In order to do that, some may look to reduce their carbon footprint at the same time by turning to solar energy to power their home.
But one Socastee retiree told WMBF Investigates that charges added to his bill by his utility company may mean he’ll never see a return on his investment.
Roger Leach bought and had his panels installed over a year ago on the roof of his home. The price for solar panels is going down, and Leach was able to capitalize on some rebates and tax breaks. But he still paid a pretty penny – well over $10,000.
That cost, Leach felt prepared for. It’s what started showing up on his Santee Cooper energy bill that he was not.
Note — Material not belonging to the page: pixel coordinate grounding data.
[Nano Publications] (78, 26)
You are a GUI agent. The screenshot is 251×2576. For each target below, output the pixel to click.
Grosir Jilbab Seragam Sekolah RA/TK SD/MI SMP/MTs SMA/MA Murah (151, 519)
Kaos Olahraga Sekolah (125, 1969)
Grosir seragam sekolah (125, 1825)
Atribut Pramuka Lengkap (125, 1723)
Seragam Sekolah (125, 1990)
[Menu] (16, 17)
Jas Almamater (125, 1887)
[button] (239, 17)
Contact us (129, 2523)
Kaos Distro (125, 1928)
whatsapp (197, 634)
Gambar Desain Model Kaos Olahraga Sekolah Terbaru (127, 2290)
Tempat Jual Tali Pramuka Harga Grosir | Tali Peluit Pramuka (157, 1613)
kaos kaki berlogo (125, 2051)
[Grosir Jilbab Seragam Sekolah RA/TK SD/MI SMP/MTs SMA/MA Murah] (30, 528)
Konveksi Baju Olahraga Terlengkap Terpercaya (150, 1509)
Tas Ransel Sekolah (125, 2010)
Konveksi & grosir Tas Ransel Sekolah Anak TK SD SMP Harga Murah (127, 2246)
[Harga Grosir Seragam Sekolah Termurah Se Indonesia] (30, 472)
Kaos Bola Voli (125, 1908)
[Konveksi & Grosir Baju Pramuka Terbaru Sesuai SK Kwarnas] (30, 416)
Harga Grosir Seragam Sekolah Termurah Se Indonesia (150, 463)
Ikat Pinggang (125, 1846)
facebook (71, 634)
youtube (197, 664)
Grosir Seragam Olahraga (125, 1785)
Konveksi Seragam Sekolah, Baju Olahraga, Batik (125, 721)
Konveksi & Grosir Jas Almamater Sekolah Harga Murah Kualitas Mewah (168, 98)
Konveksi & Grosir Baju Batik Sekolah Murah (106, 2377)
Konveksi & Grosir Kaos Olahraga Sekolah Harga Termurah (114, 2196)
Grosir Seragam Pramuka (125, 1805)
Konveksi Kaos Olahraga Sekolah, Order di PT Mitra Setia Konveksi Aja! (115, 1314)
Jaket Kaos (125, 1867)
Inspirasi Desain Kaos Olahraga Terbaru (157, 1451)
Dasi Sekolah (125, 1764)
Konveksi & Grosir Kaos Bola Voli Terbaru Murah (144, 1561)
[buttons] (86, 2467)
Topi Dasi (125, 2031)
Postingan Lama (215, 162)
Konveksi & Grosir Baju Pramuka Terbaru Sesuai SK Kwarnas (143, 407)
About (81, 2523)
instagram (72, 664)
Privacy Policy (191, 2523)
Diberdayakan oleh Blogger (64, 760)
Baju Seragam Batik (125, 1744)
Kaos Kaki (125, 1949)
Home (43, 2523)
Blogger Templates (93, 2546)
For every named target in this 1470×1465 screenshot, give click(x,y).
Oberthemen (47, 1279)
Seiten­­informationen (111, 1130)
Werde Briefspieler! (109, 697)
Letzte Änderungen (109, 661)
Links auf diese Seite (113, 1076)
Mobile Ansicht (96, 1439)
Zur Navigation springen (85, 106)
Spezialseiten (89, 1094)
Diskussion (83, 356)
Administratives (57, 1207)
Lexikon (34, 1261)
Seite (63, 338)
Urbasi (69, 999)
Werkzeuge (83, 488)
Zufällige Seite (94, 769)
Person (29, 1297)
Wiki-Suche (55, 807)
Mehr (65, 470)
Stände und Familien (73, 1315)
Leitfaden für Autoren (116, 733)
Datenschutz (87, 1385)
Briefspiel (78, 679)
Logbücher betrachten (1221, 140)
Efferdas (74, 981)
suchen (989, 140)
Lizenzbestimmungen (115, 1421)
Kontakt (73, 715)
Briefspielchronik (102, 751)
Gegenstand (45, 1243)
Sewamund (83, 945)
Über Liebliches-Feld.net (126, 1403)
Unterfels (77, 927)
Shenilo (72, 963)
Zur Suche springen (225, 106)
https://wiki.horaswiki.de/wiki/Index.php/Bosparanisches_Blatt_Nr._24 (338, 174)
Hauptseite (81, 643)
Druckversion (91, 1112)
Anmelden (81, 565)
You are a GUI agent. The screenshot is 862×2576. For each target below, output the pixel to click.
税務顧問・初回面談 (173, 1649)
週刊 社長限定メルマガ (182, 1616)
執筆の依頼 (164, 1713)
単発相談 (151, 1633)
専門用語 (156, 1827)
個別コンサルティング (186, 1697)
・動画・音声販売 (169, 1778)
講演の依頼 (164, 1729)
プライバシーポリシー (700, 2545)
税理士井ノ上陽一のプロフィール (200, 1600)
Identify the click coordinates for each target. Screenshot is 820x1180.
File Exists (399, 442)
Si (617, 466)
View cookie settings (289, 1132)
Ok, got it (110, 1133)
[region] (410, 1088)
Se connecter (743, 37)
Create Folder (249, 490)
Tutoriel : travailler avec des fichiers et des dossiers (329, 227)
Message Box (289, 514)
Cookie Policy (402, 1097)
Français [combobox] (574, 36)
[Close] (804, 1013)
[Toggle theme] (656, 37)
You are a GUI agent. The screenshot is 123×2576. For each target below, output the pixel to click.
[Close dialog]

“My investment will never pay off. Never,” Leach said. “
The reason why, he said, is because of the charging mechanisms showing up on each month’s bill.
“I like to think that I was doing it, one, for the environment. But the main reason, obviously, is to save money. And when you retire, you’re on fixed incomes,” Leach said. “You don’t want things high cost. But in the end, solar panels, solar energy’s been very expensive, very. And many of my neighbors who also got solar panels have the same problem.”
How it works is this: Leach relies on the energy his panels generate during a sunny day. But without a battery to store any excess, that means his home switches over to use Santee Cooper’s power when it’s nighttime.
A standard charge, across all Santee Cooper customers, both solar and electric, stands at $19.50. Public relations specialist Tracy Vreeland said this covers the cost of billing, meter reading, and other clerical things. But it doesn’t cover the infrastructure, she said.
“The infrastructure is part of your power bill,” Vreeland said.
But for customers who are utilizing solar power, they also have a charge called the Solar Stand-By KW Charge. This rate comes in at $4.40 per kilowatt that is generated by your panels.
That’s translated into $22.22 on Leach’s bill every month.
This charge, however, doesn’t directly go to supporting your solar power, Santee Cooper explained. Instead, it goes toward supporting the infrastructure to supply their power.
“We want to make sure that all of our customers are treated fairly. So our rate structure is set up that all of those infrastructure things – the poles, the wires, all of that – is in the regular customer’s bill,” Vreeland explained. “Well, the solar customers don’t rely on that all the time. So they have to make up for those costs so that our other customers aren’t paying for our solar customers.”
Vreeland said it’s this charge that makes sure the infrastructure Santee Cooper utilizes to get their power to a solar customer’s house is paid for and ready at any time.
But what happens if you make even more solar power than you need?
Leach explained this goes back into the grid, which the utility company then gives energy credits to the solar customer for the contribution. And that’s where he found another oddity in his bill.
“Santee Cooper gives us back just under 4 cents a kilowatt,” Leach explained. “Understand that when you buy it, you’re paying 11 cents a kilowatt.”
Vreeland provided the following information in a follow-up email for the difference in this pricing.
Vreeland said solar energy is beneficial in terms of cost, but customers need to get the right amount of panels, saying it’s not cost-effective to generate a surplus of solar energy.
“We would recommend getting just enough that you need so you’re not paying for extra panels, and then not getting the benefits for that for your house,” she said. “You can absolutely have too many panels and be creating so much power that you can’t use it that it’s not worth the cost for you.”
Vreeland recommends that consumers do their homework: call their utility company to find what array of panels you would need, and find the best solar company for you. The utility company provides a list of trade allies on their website that they recommend, along with more information about how their program works.
“You don’t want to spend a lot of money on panels that aren’t going to make you any money,” Vreeland said.
Leach said, at this time, he would not recommend going solar.
“Before you put solar panels on the roof, look at the costs. And you’ll probably find out what we found out too late, that it’s actually costing you,” Leach said. “You’re not gaining anything, except your carbon footprint, of course.”
Vreeland said that Santee Cooper’s rate structure could change in the future.
“Our rate structure right now was built before we had the solar program. So it is built to serve all of our customers all of the time,” she said. “We’re looking at a lot of different programs to help reduce our peak times and looking at time of day usage.”
But this will not happen for years. Vreeland said in an email that “any potential restructuring of rates would take place after the current rate freeze in 2025 at the earliest, so it is currently unclear what the impacts of this possible restructuring will be on the various customer classes.”